= WORK INSTRUCTIONS =
Print the following items verbatim, line for line, changing nothing.

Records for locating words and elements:

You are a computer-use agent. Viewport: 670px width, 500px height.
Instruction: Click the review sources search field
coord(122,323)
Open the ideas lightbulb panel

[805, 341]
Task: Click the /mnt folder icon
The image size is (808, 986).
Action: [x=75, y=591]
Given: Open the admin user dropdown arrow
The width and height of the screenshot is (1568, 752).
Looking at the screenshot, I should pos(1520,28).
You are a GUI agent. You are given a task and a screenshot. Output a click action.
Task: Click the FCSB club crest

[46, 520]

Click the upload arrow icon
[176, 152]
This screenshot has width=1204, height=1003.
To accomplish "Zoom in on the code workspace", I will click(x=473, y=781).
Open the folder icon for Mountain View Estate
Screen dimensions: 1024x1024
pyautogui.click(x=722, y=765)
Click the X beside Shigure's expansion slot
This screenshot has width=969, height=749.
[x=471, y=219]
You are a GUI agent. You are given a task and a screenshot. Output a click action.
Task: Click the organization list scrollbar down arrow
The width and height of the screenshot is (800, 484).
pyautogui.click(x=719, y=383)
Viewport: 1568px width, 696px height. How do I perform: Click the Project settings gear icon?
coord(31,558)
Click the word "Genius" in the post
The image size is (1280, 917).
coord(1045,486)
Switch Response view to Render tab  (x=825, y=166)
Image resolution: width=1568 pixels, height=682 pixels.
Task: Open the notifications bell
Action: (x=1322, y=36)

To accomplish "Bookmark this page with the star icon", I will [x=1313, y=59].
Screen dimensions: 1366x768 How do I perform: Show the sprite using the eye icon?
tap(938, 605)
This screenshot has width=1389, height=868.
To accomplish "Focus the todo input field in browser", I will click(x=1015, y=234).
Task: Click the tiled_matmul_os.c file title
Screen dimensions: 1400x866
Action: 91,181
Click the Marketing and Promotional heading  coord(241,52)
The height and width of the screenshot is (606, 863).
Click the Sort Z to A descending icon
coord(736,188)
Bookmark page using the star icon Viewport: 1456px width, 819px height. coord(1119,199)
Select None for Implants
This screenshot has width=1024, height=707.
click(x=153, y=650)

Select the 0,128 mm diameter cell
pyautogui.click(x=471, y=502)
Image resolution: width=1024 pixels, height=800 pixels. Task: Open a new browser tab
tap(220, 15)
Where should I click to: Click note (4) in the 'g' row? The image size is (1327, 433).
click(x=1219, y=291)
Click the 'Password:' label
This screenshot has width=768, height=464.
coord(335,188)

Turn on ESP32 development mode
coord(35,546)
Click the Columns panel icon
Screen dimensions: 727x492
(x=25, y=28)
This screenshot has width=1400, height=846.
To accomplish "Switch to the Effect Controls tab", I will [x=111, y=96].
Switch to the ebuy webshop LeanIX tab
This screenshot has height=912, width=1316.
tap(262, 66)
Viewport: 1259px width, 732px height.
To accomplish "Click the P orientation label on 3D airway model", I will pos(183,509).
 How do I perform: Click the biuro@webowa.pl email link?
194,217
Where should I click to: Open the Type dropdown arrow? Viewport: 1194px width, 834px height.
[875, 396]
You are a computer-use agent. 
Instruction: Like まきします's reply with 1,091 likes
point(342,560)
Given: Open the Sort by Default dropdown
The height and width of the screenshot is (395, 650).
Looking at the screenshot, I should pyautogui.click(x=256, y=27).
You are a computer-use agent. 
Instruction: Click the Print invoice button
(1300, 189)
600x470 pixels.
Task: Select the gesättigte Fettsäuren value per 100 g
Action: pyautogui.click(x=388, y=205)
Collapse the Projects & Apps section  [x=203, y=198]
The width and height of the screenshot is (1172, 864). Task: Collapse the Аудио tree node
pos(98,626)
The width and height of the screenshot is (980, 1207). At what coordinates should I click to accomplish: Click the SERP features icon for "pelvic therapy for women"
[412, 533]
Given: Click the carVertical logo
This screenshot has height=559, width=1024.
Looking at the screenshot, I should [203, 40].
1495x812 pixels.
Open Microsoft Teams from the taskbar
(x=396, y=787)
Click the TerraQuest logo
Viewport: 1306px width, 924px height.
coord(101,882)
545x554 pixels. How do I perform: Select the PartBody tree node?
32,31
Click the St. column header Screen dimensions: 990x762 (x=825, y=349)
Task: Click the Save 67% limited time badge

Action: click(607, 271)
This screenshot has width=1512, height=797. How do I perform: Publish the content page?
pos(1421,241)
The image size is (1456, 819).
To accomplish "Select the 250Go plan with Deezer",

= FINISHED TASK =
You are a computer-use agent. Viewport: 670px width, 500px height.
Instruction: Click the review sources search field
coord(122,323)
Open the ideas lightbulb panel

[805, 341]
Task: Click the /mnt folder icon
The image size is (808, 986).
Action: [x=75, y=591]
Given: Open the admin user dropdown arrow
The width and height of the screenshot is (1568, 752).
Looking at the screenshot, I should pos(1520,28).
You are a GUI agent. You are given a task and a screenshot. Output a click action.
Task: Click the FCSB club crest

[46, 520]

Click the upload arrow icon
[176, 152]
This screenshot has width=1204, height=1003.
To accomplish "Zoom in on the code workspace", I will click(x=473, y=781).
Open the folder icon for Mountain View Estate
Screen dimensions: 1024x1024
pyautogui.click(x=722, y=765)
Click the X beside Shigure's expansion slot
This screenshot has width=969, height=749.
[x=471, y=219]
You are a GUI agent. You are given a task and a screenshot. Output a click action.
Task: Click the organization list scrollbar down arrow
The width and height of the screenshot is (800, 484).
pyautogui.click(x=719, y=383)
Viewport: 1568px width, 696px height. How do I perform: Click the Project settings gear icon?
coord(31,558)
Click the word "Genius" in the post
The image size is (1280, 917).
coord(1045,486)
Switch Response view to Render tab  (x=825, y=166)
Image resolution: width=1568 pixels, height=682 pixels.
Task: Open the notifications bell
Action: (x=1322, y=36)

To accomplish "Bookmark this page with the star icon", I will [x=1313, y=59].
Screen dimensions: 1366x768 How do I perform: Show the sprite using the eye icon?
tap(938, 605)
This screenshot has width=1389, height=868.
To accomplish "Focus the todo input field in browser", I will click(x=1015, y=234).
Task: Click the tiled_matmul_os.c file title
Screen dimensions: 1400x866
Action: 91,181
Click the Marketing and Promotional heading  coord(241,52)
The height and width of the screenshot is (606, 863).
Click the Sort Z to A descending icon
coord(736,188)
Bookmark page using the star icon Viewport: 1456px width, 819px height. coord(1119,199)
Select None for Implants
This screenshot has width=1024, height=707.
click(x=153, y=650)

Select the 0,128 mm diameter cell
pyautogui.click(x=471, y=502)
Image resolution: width=1024 pixels, height=800 pixels. Task: Open a new browser tab
tap(220, 15)
Where should I click to: Click note (4) in the 'g' row? The image size is (1327, 433).
click(x=1219, y=291)
Click the 'Password:' label
This screenshot has width=768, height=464.
coord(335,188)

Turn on ESP32 development mode
coord(35,546)
Click the Columns panel icon
Screen dimensions: 727x492
(x=25, y=28)
This screenshot has width=1400, height=846.
To accomplish "Switch to the Effect Controls tab", I will [x=111, y=96].
Switch to the ebuy webshop LeanIX tab
This screenshot has height=912, width=1316.
tap(262, 66)
Viewport: 1259px width, 732px height.
To accomplish "Click the P orientation label on 3D airway model", I will pos(183,509).
 How do I perform: Click the biuro@webowa.pl email link?
194,217
Where should I click to: Open the Type dropdown arrow? Viewport: 1194px width, 834px height.
[875, 396]
You are a computer-use agent. 
Instruction: Like まきします's reply with 1,091 likes
point(342,560)
Given: Open the Sort by Default dropdown
The height and width of the screenshot is (395, 650).
Looking at the screenshot, I should pyautogui.click(x=256, y=27).
You are a computer-use agent. 
Instruction: Click the Print invoice button
(1300, 189)
600x470 pixels.
Task: Select the gesättigte Fettsäuren value per 100 g
Action: pyautogui.click(x=388, y=205)
Collapse the Projects & Apps section  [x=203, y=198]
The width and height of the screenshot is (1172, 864). Task: Collapse the Аудио tree node
pos(98,626)
The width and height of the screenshot is (980, 1207). At what coordinates should I click to accomplish: Click the SERP features icon for "pelvic therapy for women"
[412, 533]
Given: Click the carVertical logo
This screenshot has height=559, width=1024.
Looking at the screenshot, I should [203, 40].
1495x812 pixels.
Open Microsoft Teams from the taskbar
(x=396, y=787)
Click the TerraQuest logo
Viewport: 1306px width, 924px height.
coord(101,882)
545x554 pixels. How do I perform: Select the PartBody tree node?
32,31
Click the St. column header Screen dimensions: 990x762 (x=825, y=349)
Task: Click the Save 67% limited time badge

Action: click(607, 271)
This screenshot has width=1512, height=797. How do I perform: Publish the content page?
pos(1421,241)
The image size is (1456, 819).
To accomplish "Select the 250Go plan with Deezer",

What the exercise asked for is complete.